TASK ITEM. Lift every line from the entries that includes the word "toolbar".

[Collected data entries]
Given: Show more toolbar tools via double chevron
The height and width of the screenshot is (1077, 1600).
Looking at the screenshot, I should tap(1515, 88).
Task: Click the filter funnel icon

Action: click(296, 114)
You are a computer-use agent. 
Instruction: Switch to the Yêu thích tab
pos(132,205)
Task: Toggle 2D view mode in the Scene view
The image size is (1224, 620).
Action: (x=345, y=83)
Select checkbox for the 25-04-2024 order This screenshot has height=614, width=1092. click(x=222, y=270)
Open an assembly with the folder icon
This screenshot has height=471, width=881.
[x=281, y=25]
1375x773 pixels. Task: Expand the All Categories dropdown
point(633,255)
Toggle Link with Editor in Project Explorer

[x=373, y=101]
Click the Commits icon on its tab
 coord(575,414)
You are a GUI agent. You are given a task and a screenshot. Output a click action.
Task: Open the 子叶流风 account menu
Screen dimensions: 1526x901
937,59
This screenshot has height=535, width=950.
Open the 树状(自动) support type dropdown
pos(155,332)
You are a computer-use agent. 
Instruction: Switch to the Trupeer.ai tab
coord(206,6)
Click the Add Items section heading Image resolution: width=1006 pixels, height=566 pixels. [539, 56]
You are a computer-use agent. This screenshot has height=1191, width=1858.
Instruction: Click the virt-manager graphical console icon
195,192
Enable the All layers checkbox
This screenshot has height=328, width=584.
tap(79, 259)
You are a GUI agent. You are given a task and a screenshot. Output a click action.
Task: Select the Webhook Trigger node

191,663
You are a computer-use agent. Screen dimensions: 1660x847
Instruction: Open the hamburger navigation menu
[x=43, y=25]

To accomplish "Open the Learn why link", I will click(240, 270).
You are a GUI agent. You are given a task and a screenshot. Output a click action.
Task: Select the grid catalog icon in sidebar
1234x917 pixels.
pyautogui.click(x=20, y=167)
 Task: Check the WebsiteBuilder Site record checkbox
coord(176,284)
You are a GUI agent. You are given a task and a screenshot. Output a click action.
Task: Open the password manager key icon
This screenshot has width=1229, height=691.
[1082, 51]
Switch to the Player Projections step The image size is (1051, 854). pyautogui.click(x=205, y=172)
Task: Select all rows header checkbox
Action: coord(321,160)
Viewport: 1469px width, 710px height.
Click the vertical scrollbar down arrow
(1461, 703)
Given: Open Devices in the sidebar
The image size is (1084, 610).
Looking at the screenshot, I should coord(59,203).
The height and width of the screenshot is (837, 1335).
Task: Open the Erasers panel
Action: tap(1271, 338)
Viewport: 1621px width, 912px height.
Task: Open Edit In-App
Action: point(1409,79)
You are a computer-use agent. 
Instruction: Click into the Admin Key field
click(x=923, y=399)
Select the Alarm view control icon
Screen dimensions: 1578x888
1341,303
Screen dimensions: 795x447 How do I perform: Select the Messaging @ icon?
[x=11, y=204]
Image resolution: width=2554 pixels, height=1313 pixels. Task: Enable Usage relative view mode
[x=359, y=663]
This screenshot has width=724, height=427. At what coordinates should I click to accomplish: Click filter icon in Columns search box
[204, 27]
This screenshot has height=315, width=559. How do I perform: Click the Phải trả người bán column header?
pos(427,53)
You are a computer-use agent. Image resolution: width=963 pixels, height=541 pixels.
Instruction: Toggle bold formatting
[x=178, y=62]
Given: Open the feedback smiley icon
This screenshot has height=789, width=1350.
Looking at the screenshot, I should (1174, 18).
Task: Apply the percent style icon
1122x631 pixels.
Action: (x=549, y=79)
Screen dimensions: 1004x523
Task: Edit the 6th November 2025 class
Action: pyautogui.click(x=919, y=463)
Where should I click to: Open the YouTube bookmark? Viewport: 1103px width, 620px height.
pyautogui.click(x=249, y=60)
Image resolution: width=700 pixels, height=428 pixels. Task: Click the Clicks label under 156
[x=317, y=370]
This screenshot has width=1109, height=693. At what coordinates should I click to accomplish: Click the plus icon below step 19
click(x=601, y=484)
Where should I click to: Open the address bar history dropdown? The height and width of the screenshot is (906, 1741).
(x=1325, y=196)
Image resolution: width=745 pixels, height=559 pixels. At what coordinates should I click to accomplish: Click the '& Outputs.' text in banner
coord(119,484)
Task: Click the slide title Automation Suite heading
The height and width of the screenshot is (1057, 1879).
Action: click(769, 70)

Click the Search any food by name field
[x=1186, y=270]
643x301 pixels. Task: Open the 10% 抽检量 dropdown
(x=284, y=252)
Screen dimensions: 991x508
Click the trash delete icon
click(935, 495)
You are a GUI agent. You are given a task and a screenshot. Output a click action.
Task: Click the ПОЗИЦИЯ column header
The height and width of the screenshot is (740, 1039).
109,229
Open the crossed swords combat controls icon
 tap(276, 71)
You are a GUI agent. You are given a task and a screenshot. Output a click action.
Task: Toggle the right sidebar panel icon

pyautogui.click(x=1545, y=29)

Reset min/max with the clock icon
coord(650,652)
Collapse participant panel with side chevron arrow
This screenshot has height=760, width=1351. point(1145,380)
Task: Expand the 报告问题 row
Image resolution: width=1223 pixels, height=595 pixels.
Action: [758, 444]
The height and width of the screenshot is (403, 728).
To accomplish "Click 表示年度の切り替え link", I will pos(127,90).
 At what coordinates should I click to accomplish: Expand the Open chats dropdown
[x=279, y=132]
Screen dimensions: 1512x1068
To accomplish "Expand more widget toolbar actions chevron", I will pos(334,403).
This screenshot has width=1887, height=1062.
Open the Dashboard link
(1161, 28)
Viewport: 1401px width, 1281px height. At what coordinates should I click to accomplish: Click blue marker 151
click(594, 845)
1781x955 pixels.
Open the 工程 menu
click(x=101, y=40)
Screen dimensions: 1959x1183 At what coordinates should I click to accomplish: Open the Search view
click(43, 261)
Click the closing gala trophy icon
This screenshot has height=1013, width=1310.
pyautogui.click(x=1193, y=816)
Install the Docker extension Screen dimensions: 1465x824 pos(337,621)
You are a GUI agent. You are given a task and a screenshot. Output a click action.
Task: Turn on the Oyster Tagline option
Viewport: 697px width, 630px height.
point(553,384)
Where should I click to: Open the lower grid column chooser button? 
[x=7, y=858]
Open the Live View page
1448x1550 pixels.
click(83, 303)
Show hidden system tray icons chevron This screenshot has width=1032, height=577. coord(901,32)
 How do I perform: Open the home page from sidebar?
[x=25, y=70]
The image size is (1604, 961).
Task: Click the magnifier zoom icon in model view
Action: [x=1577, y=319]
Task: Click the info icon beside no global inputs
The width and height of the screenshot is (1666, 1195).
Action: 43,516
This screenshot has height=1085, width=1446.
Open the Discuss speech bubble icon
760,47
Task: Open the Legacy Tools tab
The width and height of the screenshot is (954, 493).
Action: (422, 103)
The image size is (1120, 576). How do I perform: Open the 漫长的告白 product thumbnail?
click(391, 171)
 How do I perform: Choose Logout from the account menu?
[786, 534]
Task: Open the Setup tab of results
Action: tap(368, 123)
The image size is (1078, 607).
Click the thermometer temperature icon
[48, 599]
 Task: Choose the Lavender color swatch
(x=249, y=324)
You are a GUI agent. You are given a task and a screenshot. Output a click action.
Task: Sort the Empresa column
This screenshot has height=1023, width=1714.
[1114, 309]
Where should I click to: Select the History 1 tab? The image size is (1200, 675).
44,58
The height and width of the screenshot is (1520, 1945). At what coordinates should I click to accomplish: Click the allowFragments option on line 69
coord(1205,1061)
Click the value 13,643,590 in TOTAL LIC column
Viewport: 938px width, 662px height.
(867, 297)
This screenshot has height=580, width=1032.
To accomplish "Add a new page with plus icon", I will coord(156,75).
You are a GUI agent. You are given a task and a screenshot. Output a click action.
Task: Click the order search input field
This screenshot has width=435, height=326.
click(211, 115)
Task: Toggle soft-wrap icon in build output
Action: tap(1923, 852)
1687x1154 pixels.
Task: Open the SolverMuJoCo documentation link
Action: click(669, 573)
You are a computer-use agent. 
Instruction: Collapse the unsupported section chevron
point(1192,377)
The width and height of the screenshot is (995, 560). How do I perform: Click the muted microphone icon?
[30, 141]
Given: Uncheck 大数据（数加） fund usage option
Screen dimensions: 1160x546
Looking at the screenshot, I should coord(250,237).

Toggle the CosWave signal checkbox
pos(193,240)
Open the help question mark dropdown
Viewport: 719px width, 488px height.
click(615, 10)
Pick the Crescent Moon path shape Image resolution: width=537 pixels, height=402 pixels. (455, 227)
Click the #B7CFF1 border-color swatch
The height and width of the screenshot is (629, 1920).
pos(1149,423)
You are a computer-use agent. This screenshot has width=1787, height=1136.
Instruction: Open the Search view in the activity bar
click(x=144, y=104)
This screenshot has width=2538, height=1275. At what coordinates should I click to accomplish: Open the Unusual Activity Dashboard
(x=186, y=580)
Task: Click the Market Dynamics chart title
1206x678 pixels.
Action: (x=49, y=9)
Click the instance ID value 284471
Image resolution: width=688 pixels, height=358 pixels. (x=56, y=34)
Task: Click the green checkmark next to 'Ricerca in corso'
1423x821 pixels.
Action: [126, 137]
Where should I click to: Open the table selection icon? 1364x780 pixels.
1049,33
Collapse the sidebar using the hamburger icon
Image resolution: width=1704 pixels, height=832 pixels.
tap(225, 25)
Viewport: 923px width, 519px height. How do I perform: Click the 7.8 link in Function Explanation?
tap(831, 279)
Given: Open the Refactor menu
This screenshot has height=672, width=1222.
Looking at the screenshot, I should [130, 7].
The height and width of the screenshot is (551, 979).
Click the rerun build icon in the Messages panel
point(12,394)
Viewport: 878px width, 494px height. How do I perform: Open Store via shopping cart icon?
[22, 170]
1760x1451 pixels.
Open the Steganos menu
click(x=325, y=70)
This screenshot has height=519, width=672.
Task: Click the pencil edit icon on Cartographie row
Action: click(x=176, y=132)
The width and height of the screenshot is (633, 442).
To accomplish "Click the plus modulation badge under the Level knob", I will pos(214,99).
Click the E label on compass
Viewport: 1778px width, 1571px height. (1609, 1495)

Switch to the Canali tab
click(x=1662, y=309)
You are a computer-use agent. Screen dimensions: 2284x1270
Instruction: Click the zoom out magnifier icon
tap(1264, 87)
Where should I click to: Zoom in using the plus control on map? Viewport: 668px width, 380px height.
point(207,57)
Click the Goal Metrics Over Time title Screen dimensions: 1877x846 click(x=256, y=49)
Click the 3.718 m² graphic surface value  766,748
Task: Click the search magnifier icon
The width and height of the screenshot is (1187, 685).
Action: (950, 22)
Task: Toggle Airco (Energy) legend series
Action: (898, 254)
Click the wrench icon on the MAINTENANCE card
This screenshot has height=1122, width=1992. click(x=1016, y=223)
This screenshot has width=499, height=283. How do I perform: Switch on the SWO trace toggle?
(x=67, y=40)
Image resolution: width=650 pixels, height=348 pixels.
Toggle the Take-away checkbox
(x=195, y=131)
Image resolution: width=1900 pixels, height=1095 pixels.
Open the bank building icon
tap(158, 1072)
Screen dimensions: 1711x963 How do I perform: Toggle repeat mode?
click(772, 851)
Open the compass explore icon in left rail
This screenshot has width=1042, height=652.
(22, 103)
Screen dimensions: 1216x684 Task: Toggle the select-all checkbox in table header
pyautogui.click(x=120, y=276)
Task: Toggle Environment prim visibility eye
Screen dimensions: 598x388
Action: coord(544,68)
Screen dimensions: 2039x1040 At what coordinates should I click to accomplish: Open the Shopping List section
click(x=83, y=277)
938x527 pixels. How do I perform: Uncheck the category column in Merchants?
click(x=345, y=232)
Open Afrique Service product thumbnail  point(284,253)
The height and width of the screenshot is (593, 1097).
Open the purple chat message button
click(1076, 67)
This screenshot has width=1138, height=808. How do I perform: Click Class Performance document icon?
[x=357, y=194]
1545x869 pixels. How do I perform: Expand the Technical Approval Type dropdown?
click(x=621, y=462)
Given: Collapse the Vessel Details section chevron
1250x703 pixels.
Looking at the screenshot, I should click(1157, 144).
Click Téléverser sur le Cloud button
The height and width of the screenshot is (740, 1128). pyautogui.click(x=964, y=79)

YOUR RESPONSE.
Given: Show more toolbar tools via double chevron
To accomplish "Expand more widget toolbar actions chevron", I will pos(334,403).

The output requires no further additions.